How does Stuart's theory bear on your Christmas holiday or mine? It's fundamentally about rejecting the notion that we must consume or purchase more than we need in the spirit of the season. And if you really must have that whole, roasted turkey (like my mom did) then make sure it doesn't go to waste—I can promise you there's going to be a lot of turkey broth, turkey lasagna, and turkey enchiladas from now through New Years'. That's the price you pay.
And ethical consumption is not just about reducing food waste. It also means laying off the eggnog, or else taking yourself off the roads entirely on Christmas Eve, when drunk driving accidents and rates soar.
2. Company
The holidays are about family, love, joy, and togetherness. This is a beautiful farce that leads plenty of otherwise functional people (like yours truly) to contemplate sitting in bed with a bowl of popcorn watching a celebrity match-maker show. But not you.

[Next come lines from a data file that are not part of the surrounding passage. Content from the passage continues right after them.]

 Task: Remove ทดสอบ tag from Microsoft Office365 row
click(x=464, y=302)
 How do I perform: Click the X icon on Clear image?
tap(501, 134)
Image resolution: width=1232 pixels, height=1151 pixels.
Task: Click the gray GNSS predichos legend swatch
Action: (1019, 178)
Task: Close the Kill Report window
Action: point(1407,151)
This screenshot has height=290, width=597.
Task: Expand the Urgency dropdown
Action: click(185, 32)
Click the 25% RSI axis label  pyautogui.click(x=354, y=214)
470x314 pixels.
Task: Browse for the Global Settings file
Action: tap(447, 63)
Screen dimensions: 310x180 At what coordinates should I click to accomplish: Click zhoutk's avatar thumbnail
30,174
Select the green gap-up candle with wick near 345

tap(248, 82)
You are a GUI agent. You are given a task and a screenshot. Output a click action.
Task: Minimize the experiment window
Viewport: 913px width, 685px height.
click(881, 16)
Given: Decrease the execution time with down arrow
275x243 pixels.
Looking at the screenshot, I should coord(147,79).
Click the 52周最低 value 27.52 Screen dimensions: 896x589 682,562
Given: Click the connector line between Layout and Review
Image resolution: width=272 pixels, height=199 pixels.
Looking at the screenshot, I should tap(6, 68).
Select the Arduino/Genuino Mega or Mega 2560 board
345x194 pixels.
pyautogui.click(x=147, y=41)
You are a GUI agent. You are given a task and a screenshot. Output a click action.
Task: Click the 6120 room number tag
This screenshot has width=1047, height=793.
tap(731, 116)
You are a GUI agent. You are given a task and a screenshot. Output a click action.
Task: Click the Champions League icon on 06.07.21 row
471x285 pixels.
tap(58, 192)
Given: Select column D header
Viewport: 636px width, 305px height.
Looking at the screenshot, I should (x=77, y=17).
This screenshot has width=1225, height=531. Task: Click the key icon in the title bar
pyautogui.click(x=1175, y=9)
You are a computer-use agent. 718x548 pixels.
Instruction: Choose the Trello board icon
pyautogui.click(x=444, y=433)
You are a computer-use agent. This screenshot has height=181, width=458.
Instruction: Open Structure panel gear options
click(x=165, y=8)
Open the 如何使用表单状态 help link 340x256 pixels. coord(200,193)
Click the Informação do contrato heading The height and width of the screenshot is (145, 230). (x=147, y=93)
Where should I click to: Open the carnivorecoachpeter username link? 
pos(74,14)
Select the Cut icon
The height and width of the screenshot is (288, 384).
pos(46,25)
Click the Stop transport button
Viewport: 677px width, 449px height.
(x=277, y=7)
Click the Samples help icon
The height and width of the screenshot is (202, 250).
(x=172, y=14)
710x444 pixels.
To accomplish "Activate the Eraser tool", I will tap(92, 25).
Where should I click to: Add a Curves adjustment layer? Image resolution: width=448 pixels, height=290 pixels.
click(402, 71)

As Dan Savage so brilliantly points out in his podcast this week, "I guarantee you that bars and nightclubs in the town on Christmas Eve and Christmas Day are packed with other people who ...needed to get away and are also single, like you! So put the iPod down, put the cookies down, go to a bar, have a drink, flirt, and get yourself some Christmas fucking." Thank you always, Dan, for your unflinching lucidity.
And not me, either. I am spending my Christmas weekend with other Jews, heretics, and maybe a couple of Christians who have fallen off their parents' church-going bandwagon. We're cooking and watching movies together (tonight was the Matrix, hence allusions to hacking a system built on comfortable lies)
3. Gifts
And speaking of comfortable lies, I give you gift-giving! I'm a college student, who works 15-hours a week and dreams of working in a bankcrupt industry, so obviously I enjoy what financial help I can get. But I don't think Christmas is an appropriate occasion for anyone to help me get one step closer to financial independence from my parents.
But with money tight for everyone these days, I more than appreciate NY Times columnist Nick Kristof's take on the adage, "it's the thought that counts." Yeah, why not put that cashmere scarf back on its shelf and send a little something the way of Deworm the World, or the World Wide Fistula Fund?
4. Family, hope, and all the trappings of the season
It would be wrong to leave out any mention of my family from a post on how to fix Jesus' birthday for non-believers, as though after all this talk of charities and slow-cooked tomato broths, a reader could only picture my family gathered around a fireplace, holiday-sweater-clad, arm in arm. In truth, Christmas has not been much of a family affair since before I was a teenager, and it's even less so this year.
My parents' house (my house? This I've been less sure of for more than a year now) is full of unease this year. It's usually filled with the busy hum of people whole-heartedly committed to their individual routines: my dad in the backyard watering the plants, my mom folding laundry, my brother in his room slouching over his laptop. the devotion to efficiency.
But today is different, because my 16 year-old brother spent the past year battling colon disease. He missed out on most of his sophomore year of high school and a period that is by many accounts the capstone of the teenage years, and we're still waiting to learn whether or not he has really beat it. Some bad symptoms resurfaced yesterday, sending both our parents into all their rituals of worrying.
I want to be supportive, but there are so many limitations. Chief among them is a year-long conflict between my parents and me that I only I am now beginning to overcome. It's about my identity and my ability to make decisions as an adult, 20 years old, and how at this age their so-called protection could be hurting me. It's tough stuff for a parent to stomach, I'm told, but it isn't easy for me, either, to think that even though I have achieved personal successes and dreamed dreams that make me the happiest I've been in my life, I'm a disappointment to them.
But it's Christmas, a holiday so glittery and cheery that it could make anyone without a turkey drenched in cranberry sauce on their table feel a little lonely, so here I am; making soup that maybe nobody will want to eat, renting DVDs and hoping that this house will allow itself some happiness—and feeling more than a little guilty that I get to leave for my home again in just another week.